But they have never truly exploited logic-based inference, except for some small academic efforts.


I think that GO with GO-CAM is definitely going that way. Basic GO is rather simple and can't infer that much (as in GO by itself has low classification or inference logic build in). Uberon, for anatomy, does use a lot of OWL power and shows that the logic-based inference can help a lot.

Reactome, is a graph, because that is the domain. But technically it does little with that fact (In my disappointed opinion).

Given that GO and Reactome are also relatively small academic efforts in general...


There are a few symbolic logic entailment engines that run atop OWL the Web Ontology Language, some flavors of which which are rough equivalent of Cycs KBs. The challenge though is the underlying approaches are computationally hard so nobody really uses them in practice, plus the retrieval language associated with OWL is SPARQL which also has little traction.


At a much lower level, I've been having fun hacking away at my Concludia side project over time. It's purely proposition level and will eventually support people being able to create their own arguments and contest others. http://concludia.org/


Nice! I've wanted to build something like this for a long time. It requires good faith argument construction from both parties, but it's useful to make the possibility available when you do find the small segment of people who can do that.

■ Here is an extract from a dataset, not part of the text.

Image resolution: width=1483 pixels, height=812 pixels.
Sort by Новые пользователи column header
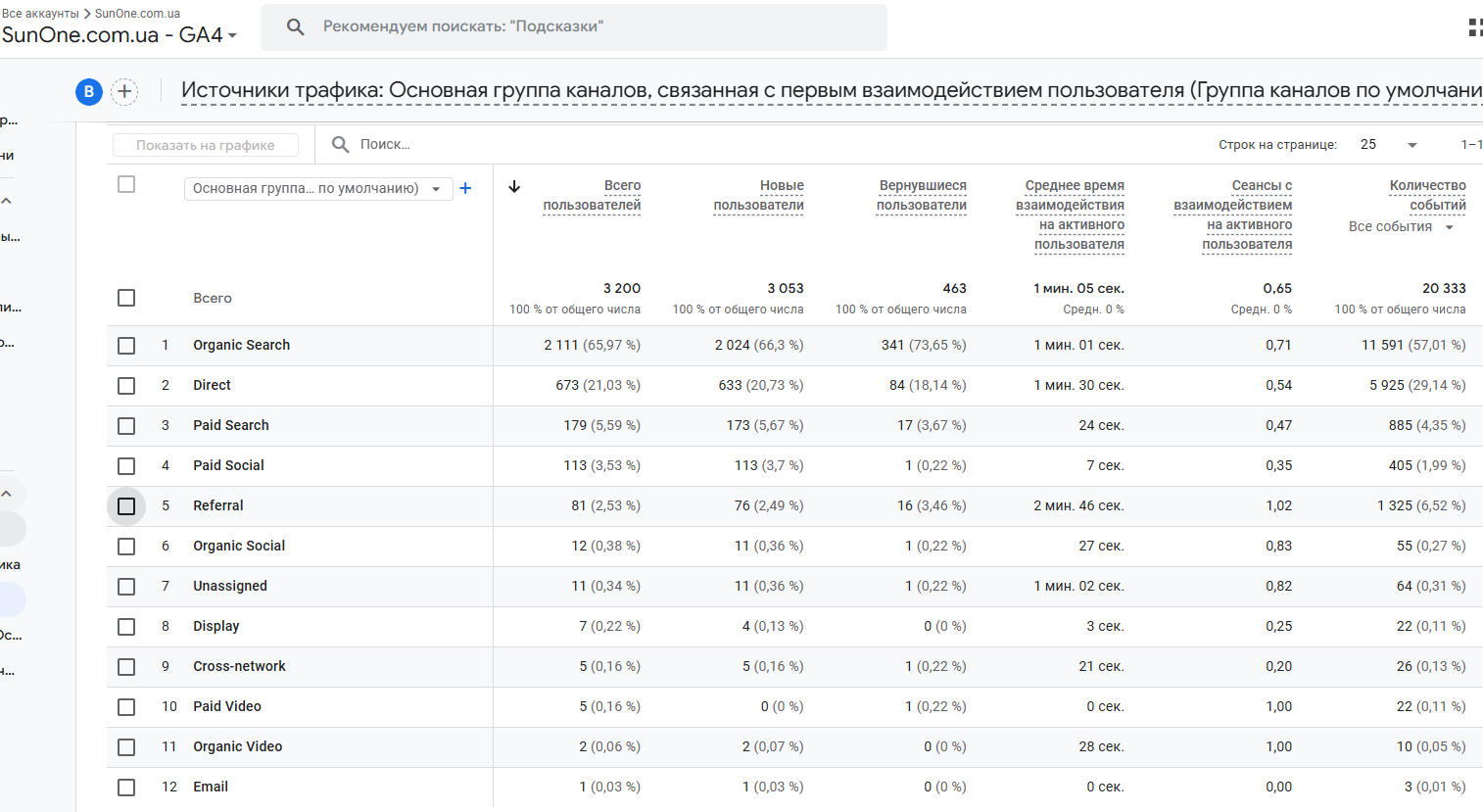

Very cool! I've had this idea for 20 years. I'm glad I didn't get around to making it.


I tried to make something along these lines (https://truebase.treenotation.org/).

My approach, Cyc's, and others are fundamentally flawed for the same reason. There's a low level reason why deep nets work and symbolic engines are very bad.


And what is that reason?


The language before language.


Care to expand on this, provide evidence, or even pointers to what you mean by it?


Pardon the cliffhanger style.

I have begun crafting an explanation, but not sure when it will be ready.

But when you recognize that thinking predates symbolic language, and start thinking about what thinking needs, you get closer to the answer.


Err…OpenCyc?


Yep. And it may be just a subset, but it's pretty much the answer to

"I wonder what is the closest thing to Cyc we have in the open source realm right now?".

See:

https://github.com/therohk/opencyc-kb

https://github.com/bovlb/opencyc

https://github.com/asanchez75/opencyc

Outside of that, you have the entire world of Semantic Web projects, especially things like UMBEL[1], SUMO[2], YAMATO[3], and other "upper ontologies"[4] etc.

[1]: https://en.wikipedia.org/wiki/UMBEL

[2]: https://en.wikipedia.org/wiki/Suggested_Upper_Merged_Ontolog...

[3]: https://ceur-ws.org/Vol-2050/FOUST_paper_4.pdf

[4]: https://en.wikipedia.org/wiki/Upper_ontology


Unfortunately no longer (officially) available; and only a small subset anyway.